I glanced through most of these posts and didn't see anything like what I was going to "say" so I will say it. It's going to sound weird, but it's not unfounded... try going organic. I am assuming (not safe, but still doing it) that you drink regular milk and eat regular meat and chicken... just like 99% of us. I switched my kids (8 yr old girl, 6 year old boy) to hormone free organic milk and meats, and it has slowed the oncoming hormonal rage... okay, rage might be overstating it.

I know that I started puberty young (10) and it just didn't seem fair, and the more I read about the hormones we pump into our food it makes me wonder if there isn't some connection.

Of course, I am not saying this will SOLVE anything, but it might help a little, and it's a change that is easily made (expensive at times, but easily made). Just a thought for you... and good luck, and hey, welcome to one of the almost sort of normal typical things that happens to all kids. Keep up the good work...

Mardorwe said...

OMG! Head for the hills! It's the HORMONE MONSTER! It WILL moderate after awhile. Me? I thank goodness for menopause, when it's mostly overwith!

Anonymous said...

I read your book a few years ago, and was touched by Schuyler's story. I'm sorry she's hurting in this way. I will pray for all of you.

Anonymous said...

I read Schuyler's story a while back, and have been checking in on your Blog now and then. I was sorry to read this development. You two are amazing parents and have an amazing little girl. I've experienced a lot of illness and this particular monster. May you all have wisdom as you deal with each new challenge.

Rook said...

I feel silly just finally finding out about your blog and commenting months late on things you may have written that you've solved. I'm just /that/ kind of person, dig?

To be perfectly honest, I wouldn't count it as another monster just yet. I don't think she's carrying any emotional disorders. I do believe that she is doing the same thing that average little girls do, and that is cry. A lot. And no, I don't feel like they need a reason.

I don't have kids. I especially don't have a ten year old daughter. But I do come from a catholic family, and an Irish family, so what I lack in children I make up in cousins, second cousins, and now third cousins. The change from "Kid" to "Teenager" is hellish. I'm not going to lie to you there. But I do know that it gets better.

I have a twelve year old second-cousin who cries frequently over everything and nothing at once. Over Christmas, I found her in her aunts upstairs bathroom, between the cupboard and the wall with a family photo album in her lap, sobbing. I thought maybe that she was looking at pictures of our grandmother who had passed away a few years prior, who was the center of our Christmas celebrations. I sat down in front of her.

"Kiersten, what's wrong?" I tore a piece of toilet paper free from the roll and offered it to her.

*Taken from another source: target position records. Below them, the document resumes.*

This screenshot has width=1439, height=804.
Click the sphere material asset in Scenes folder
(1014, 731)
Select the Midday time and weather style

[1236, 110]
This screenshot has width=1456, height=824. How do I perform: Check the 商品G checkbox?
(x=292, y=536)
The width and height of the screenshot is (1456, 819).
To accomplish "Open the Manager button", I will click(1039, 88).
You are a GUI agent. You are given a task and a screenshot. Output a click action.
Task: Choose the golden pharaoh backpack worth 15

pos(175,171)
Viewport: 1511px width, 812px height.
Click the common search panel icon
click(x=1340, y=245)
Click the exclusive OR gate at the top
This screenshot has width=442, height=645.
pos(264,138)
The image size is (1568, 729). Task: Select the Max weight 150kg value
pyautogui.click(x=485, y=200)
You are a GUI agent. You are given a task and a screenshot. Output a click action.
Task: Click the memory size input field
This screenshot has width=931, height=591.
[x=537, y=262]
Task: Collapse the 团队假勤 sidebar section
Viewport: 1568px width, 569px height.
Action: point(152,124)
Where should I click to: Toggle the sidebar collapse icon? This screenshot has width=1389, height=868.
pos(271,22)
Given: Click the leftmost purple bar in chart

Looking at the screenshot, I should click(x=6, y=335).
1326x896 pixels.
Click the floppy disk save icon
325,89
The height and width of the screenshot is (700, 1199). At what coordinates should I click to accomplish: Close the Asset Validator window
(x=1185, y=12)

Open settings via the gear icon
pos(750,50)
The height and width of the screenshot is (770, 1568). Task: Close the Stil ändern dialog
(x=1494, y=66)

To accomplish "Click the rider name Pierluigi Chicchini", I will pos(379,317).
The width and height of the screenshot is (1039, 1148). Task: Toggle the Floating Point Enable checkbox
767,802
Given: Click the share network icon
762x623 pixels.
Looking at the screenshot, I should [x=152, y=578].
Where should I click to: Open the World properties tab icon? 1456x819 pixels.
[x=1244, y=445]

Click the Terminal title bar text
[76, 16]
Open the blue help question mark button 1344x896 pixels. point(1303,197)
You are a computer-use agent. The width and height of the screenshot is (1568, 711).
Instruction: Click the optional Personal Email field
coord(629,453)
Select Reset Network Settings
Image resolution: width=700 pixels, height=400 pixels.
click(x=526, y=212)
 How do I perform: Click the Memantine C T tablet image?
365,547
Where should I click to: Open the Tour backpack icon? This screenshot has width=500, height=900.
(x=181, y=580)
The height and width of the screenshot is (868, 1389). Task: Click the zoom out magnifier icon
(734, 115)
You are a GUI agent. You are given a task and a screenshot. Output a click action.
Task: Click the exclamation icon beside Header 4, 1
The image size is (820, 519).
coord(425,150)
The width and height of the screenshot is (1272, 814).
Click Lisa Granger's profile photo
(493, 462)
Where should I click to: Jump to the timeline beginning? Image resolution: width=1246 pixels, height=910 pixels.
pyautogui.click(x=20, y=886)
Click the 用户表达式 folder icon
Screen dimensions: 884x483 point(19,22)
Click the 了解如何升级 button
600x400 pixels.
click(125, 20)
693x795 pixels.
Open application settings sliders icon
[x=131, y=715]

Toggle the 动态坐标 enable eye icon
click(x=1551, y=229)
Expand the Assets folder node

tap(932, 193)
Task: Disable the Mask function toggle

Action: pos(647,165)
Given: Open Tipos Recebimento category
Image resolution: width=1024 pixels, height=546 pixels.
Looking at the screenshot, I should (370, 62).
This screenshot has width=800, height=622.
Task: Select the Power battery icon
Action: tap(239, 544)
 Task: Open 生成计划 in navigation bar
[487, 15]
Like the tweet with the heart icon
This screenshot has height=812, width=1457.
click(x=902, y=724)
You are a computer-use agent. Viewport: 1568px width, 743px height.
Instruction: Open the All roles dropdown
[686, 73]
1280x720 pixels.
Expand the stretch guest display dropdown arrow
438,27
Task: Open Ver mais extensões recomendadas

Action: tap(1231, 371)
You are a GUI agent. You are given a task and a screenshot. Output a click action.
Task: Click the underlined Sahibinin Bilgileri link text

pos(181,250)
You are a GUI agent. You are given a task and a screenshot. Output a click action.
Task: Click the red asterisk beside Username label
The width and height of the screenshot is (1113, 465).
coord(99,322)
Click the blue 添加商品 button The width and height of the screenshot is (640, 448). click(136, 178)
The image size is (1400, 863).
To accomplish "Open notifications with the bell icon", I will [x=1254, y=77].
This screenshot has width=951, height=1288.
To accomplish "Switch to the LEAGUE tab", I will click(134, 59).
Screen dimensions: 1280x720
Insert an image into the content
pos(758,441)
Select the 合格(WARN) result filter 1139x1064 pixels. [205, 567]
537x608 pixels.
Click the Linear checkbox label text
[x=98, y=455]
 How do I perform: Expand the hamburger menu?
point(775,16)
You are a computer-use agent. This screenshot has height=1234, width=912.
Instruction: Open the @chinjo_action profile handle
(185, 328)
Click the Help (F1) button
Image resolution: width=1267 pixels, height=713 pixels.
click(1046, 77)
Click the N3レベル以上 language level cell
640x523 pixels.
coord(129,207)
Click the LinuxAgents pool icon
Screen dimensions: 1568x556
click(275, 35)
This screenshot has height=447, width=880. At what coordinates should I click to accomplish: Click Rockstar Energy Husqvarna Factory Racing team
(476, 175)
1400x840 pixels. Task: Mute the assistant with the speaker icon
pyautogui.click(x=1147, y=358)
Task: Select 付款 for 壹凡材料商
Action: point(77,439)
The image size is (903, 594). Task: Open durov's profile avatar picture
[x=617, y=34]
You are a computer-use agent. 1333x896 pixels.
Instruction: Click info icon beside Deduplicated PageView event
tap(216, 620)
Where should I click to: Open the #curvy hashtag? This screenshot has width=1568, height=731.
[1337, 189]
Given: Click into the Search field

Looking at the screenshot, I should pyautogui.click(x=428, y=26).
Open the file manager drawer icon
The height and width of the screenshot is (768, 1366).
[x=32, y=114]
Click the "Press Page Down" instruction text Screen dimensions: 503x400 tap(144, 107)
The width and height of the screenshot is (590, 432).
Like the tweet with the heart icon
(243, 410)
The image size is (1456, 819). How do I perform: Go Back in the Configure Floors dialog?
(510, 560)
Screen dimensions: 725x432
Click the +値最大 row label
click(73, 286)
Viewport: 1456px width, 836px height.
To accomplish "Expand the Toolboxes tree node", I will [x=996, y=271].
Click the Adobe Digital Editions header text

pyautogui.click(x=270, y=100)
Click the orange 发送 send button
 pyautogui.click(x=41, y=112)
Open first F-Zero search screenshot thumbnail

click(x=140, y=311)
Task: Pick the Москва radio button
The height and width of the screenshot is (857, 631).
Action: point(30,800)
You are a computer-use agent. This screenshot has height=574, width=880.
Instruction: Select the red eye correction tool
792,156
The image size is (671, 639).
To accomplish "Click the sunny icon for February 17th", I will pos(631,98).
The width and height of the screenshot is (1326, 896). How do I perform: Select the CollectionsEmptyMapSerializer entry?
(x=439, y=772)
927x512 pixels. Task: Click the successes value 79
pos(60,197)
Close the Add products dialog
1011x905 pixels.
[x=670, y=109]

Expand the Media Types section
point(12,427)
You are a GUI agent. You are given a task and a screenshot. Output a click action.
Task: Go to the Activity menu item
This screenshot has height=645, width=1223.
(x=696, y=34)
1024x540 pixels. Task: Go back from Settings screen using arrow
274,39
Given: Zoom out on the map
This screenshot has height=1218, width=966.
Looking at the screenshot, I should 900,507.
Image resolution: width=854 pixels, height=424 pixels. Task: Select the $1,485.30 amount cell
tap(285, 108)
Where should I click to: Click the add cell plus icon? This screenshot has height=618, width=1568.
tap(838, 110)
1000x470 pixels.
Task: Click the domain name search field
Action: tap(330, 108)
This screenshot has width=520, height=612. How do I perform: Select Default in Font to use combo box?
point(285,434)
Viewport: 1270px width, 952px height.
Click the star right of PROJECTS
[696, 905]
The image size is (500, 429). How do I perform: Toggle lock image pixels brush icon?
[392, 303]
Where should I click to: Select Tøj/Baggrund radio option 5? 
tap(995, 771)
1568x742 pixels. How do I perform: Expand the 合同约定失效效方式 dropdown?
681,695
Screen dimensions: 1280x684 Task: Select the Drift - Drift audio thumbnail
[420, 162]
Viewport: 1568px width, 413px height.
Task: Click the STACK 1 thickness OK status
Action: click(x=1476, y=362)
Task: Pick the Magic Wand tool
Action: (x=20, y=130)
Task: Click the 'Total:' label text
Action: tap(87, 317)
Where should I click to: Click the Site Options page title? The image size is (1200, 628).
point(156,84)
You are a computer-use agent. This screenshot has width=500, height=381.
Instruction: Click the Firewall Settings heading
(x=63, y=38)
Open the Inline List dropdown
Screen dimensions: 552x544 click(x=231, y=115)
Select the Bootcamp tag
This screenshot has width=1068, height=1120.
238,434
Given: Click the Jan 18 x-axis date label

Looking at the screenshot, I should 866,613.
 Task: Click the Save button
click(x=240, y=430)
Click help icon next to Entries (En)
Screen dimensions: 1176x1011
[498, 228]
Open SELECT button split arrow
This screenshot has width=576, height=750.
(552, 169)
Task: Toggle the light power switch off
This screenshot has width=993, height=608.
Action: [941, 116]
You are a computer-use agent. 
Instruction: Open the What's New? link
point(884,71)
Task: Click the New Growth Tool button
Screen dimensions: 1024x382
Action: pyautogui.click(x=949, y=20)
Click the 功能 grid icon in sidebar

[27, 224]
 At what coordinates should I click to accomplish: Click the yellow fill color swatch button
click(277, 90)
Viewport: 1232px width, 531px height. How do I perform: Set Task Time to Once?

"I was just looking at pictures of you and Kacy when you were my age!" She took the toilet paper and blew her nose with a wet
HONK and then wiped her eyes on her sleeves.

"...And... That made you cry? I don't understand why that would make you cry."

"I'm the only girl on my cheer leading team that hasn't started wearing training bras yet." She confessed, and then dropped the photo album in front of me with a thunk. She pointed to a picture of our cousin Kacy, and to a picture of myself. "I thought maybe you guys were just late developers too but look, you guys had 'em when you were my age!"

It took me over an hour to calm her down, but then I remembered exactly what it was like to be a little girl. Frustrating.

So expect lots of tears, but at the same time, she'll get a lot easier, and shorter, and she'll eventually be able to express why she's feeling so sad.

It's just a girl thing! I'd only worry if it began lasting for unbelievably long times.

Hormones suck, especially when you get hit by your first big wave of them. Just give her a little time, and hug her when she needs it. Because trust me... If there is one thing a girl always needs, its hugs.